PROVIDED DATA —
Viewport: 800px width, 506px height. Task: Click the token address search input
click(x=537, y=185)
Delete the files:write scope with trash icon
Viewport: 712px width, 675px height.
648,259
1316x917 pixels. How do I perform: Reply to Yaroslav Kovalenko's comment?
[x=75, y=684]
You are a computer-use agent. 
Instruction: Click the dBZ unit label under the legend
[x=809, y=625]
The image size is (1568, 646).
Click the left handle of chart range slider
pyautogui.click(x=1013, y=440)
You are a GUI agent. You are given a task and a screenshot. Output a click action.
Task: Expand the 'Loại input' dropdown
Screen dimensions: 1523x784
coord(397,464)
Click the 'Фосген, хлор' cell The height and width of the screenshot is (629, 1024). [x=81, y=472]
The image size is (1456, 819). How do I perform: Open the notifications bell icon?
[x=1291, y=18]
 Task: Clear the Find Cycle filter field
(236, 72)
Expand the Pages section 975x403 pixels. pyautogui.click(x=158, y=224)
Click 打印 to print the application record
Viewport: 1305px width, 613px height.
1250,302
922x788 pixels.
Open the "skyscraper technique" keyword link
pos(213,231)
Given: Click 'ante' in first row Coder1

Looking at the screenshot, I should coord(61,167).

TASK DETAILS — The response should hold only an exact repeat of the lines from the one with "Delete the files:write scope with trash icon" to the final line of the listing above.

EXERCISE OUTPUT —
Delete the files:write scope with trash icon
Viewport: 712px width, 675px height.
648,259
1316x917 pixels. How do I perform: Reply to Yaroslav Kovalenko's comment?
[x=75, y=684]
You are a computer-use agent. 
Instruction: Click the dBZ unit label under the legend
[x=809, y=625]
The image size is (1568, 646).
Click the left handle of chart range slider
pyautogui.click(x=1013, y=440)
You are a GUI agent. You are given a task and a screenshot. Output a click action.
Task: Expand the 'Loại input' dropdown
Screen dimensions: 1523x784
coord(397,464)
Click the 'Фосген, хлор' cell The height and width of the screenshot is (629, 1024). [x=81, y=472]
The image size is (1456, 819). How do I perform: Open the notifications bell icon?
[x=1291, y=18]
 Task: Clear the Find Cycle filter field
(236, 72)
Expand the Pages section 975x403 pixels. pyautogui.click(x=158, y=224)
Click 打印 to print the application record
Viewport: 1305px width, 613px height.
1250,302
922x788 pixels.
Open the "skyscraper technique" keyword link
pos(213,231)
Given: Click 'ante' in first row Coder1

Looking at the screenshot, I should coord(61,167).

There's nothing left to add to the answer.